Bryam Rebellón

Personal information
- Full name: Bryam Alberto Rebellón Sánchez
- Date of birth: January 22, 1992 (age 34)
- Place of birth: Puerto Gaitán, Colombia
- Height: 1.79 m (5 ft 10 in)
- Positions: Defender; midfielder;

Youth career
- 2009–2010: Soacha
- 2010–2011: Girardot

Senior career*
- Years: Team / Apps / (Gls)
- 2011–2012: Santa Fe / 1 / (0)
- 2013–2014: Sarmiento / 0 / (0)
- 2013–2014: → Villa Dálmine (loan) / 6 / (0)
- 2014–2015: Llaneros / 17 / (2)
- 2016: LA Galaxy II / 24 / (2)
- 2017: Jacksonville Armada / 21 / (0)
- 2018: Swope Park Rangers / 27 / (0)
- 2019–2021: El Paso Locomotive / 62 / (3)
- 2022–2023: Indy Eleven / 36 / (2)

= Bryam Rebellón =

Colombian footballer (born 1992)

Bryam Alberto Rebellón Sánchez (born 22 January 1992) is a Colombian footballer who most recently played for Indy Eleven in the USL Championship.

==Career==
Rebellón spent time in both his native Colombia, and also in Argentina, before signing with United Soccer League side LA Galaxy II on 23 February 2016. On January 25, 2017, it was announced that Rebellón had signed with the Jacksonville Armada.
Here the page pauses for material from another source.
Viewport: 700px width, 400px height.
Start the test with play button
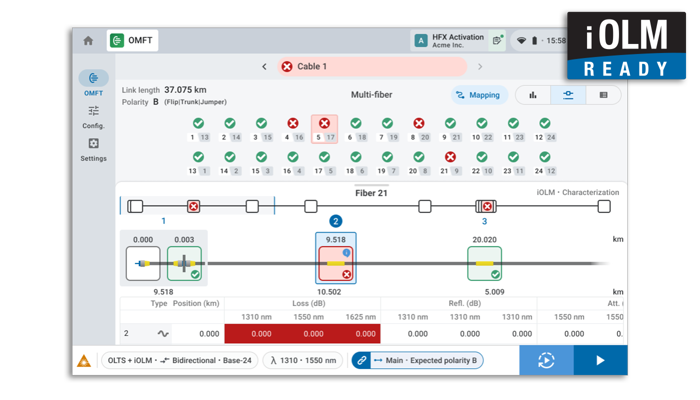600,360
On 11 January 2019, Rebellón signed with USL Championship expansion team El Paso Locomotive FC. He left El Paso following the 2021 season.
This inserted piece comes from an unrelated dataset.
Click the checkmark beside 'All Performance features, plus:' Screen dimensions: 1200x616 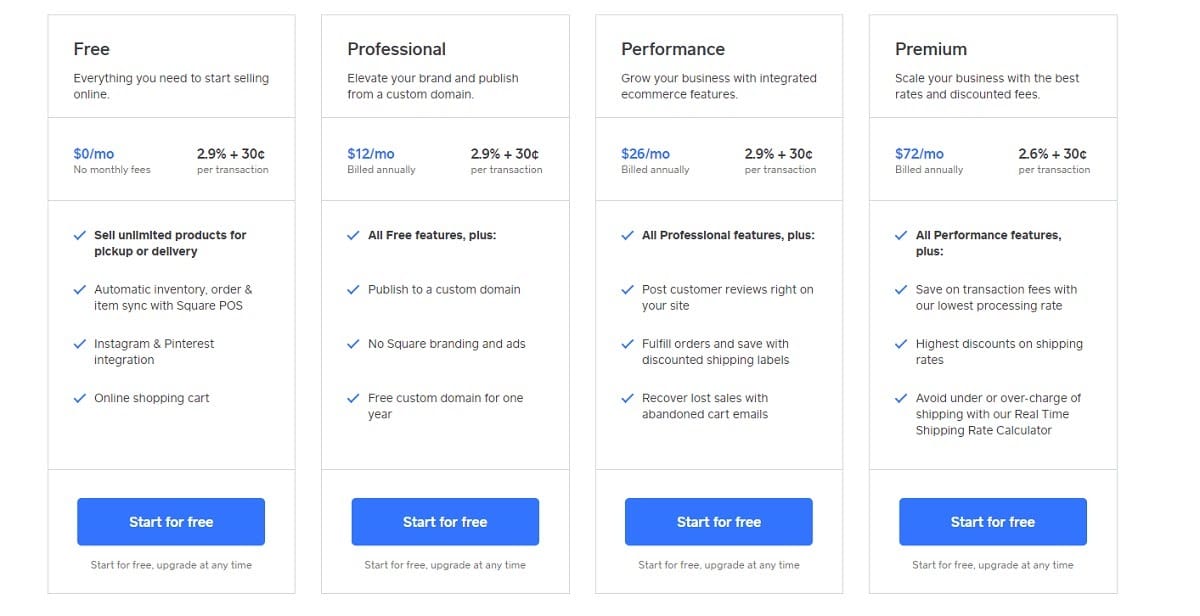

In December 2021, it was announced Rebellón would make the move to Indy Eleven ahead of the 2022 season.

Rebellón was released by Indy Eleven on November 30, 2023, following the conclusion of the 2023 USL Championship season. He made 36 league appearances in his time at the Indianapolis-based club, scoring two league goals.